To all of my new friends in Hudson,
After much thought and consideration, I made the decision to withdraw my financial support for Theatre Now New York's production of Cabaret. I was the sole investor of the show and had put up a significant sum of money that was essential for the pre-production expenses, including costumes, materials to build the set, lighting rental, sound rental, promotional materials, housing, piano rental, misc. items etc. Theatre Now is a year-old company without infrastructure, without funders, without a solid board of directors, and without enough people to do all of the things necessary to mount a production. My decision to go forward and fund the show was done out of a belief that everything could be accomplished, but a sequence of events led me to the decision that going forward would have been disastrous.
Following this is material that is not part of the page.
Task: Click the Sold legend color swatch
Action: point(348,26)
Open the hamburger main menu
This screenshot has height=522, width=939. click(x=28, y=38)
As most of you know, Eleanor Ambos owns the Pocketbook Factory. She is both wonderful and capricious. My first meeting with her was delightful, pleasant, and she was excited and enthusiastic about the plan to use the PBF as a venue for a musical. Throughout my initial and subsequent meetings with her, such statements as "Think of me as your partner . . . ," "Mary, call me, you're not bothering me . . . ," "I love to help you . . ." led me to believe that I had certainly assessed her intentions correctly. There was no contract, but the handshake seemed more than fine because this was a woman you could trust.
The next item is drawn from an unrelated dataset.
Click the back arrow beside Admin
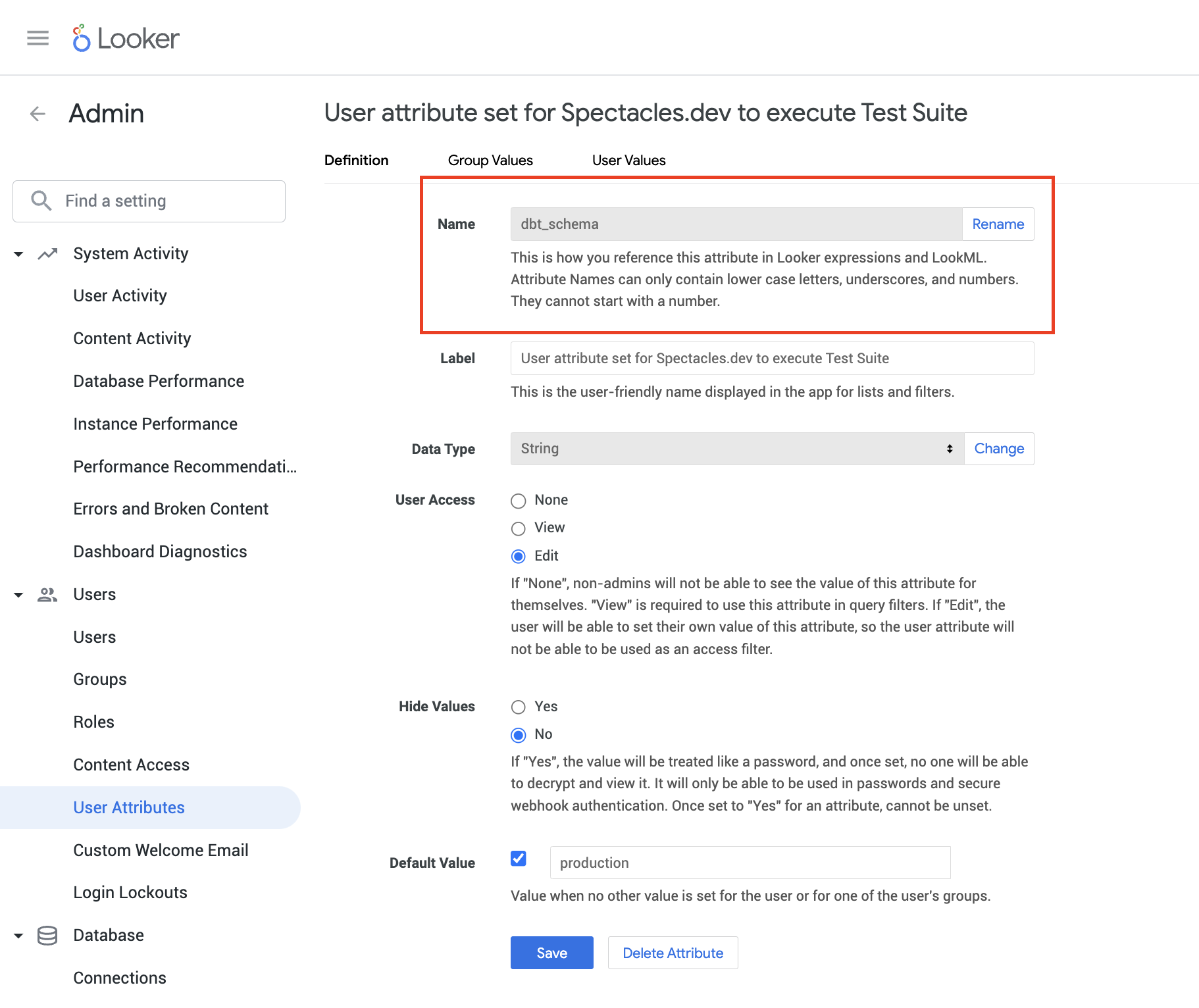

At the beginning, Eleanor and her assistant, Tom Taylor, were involved and happy to help us. My phone calls were promptly returned, and both seemed to enjoy being involved. Bathrooms on the second and third floors were being installed, work had begun, and the deadline for completion would be the first rehearsal on July 16, 2013. And then cracks in the veneer began. The bathrooms would not be finished until opening night. Actors, staff, interns, and the guests invited for the "meet and greet" would have to use third world toilets in the basement of a building adjacent to the Pocketbook Factory where dirt floors and the smell of rot and decay would assault them. The enthusiasm of Eleanor and Tom became less, and I was told in effect to stop calling--that Eleanor had done enough by letting us use the PBF with a deferred payment agreement. The housing piece was a draconian task as most of Hudson knows. To her credit, Eleanor did come through with housing at the Elks [601 Union Street] and also at her private home in Philmont. There was still the issue of finding beds as the Hudson Community Board Facebook page can attest.
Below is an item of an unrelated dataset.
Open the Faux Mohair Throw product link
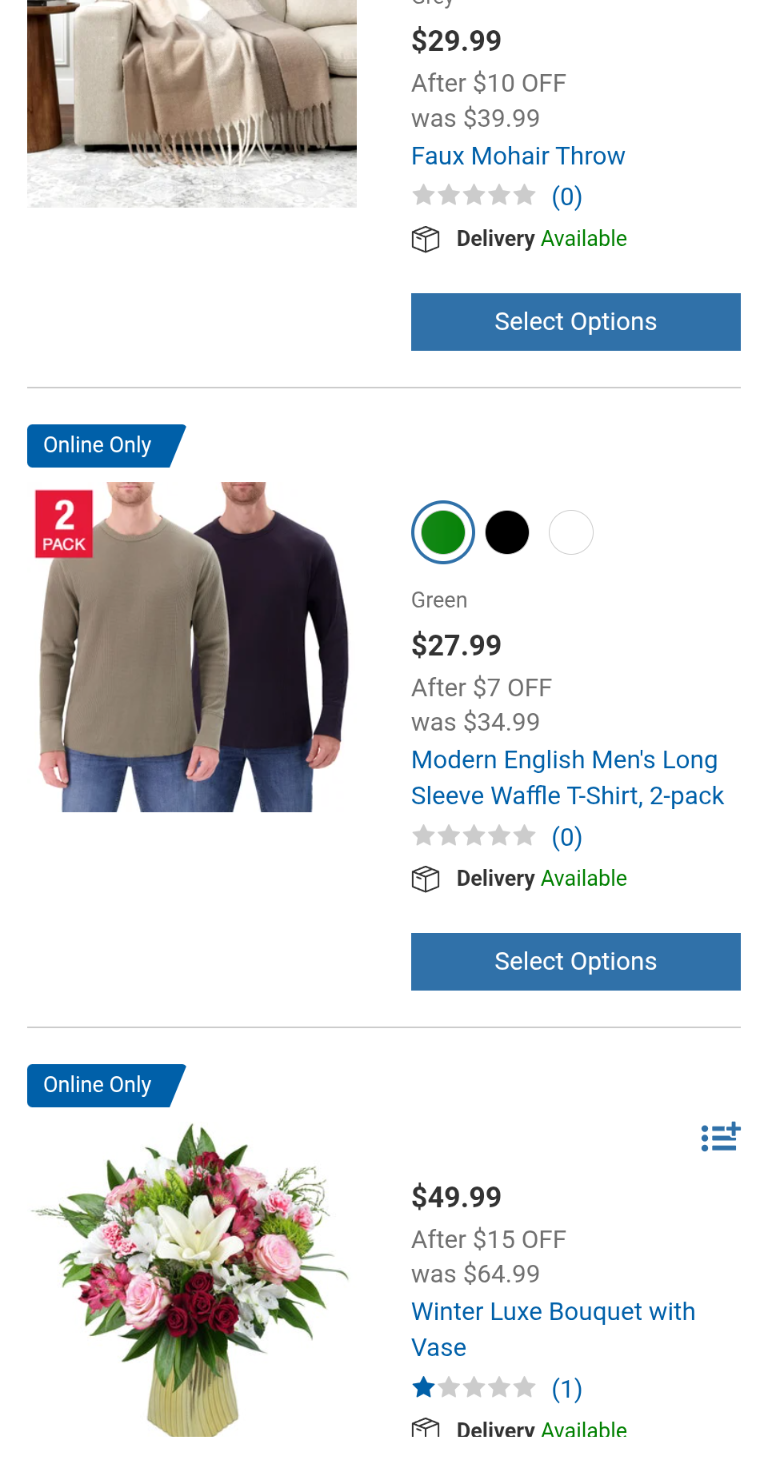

The final straws were a necessary capital improvement to install a breaker system essential to prevent any possible electrical fires that Eleanor would not pay for and which would have cost Theatre Now $600 to $700. Secondly, ticket sales were very low, and many promotional aspects were not done because there were simply not enough people to do all the work. I also felt I was not getting the support I needed as new managing director. After much thinking and a sleepless night, I decided to pull my investment because I was sufficiently worried that we wouldn't be ready to open, actors would not be paid, conditions for rehearsal would be hideous, and patrons would swelter in the blistering heat of the third floor without adequate cooling. I also feared that the the show would go over budget.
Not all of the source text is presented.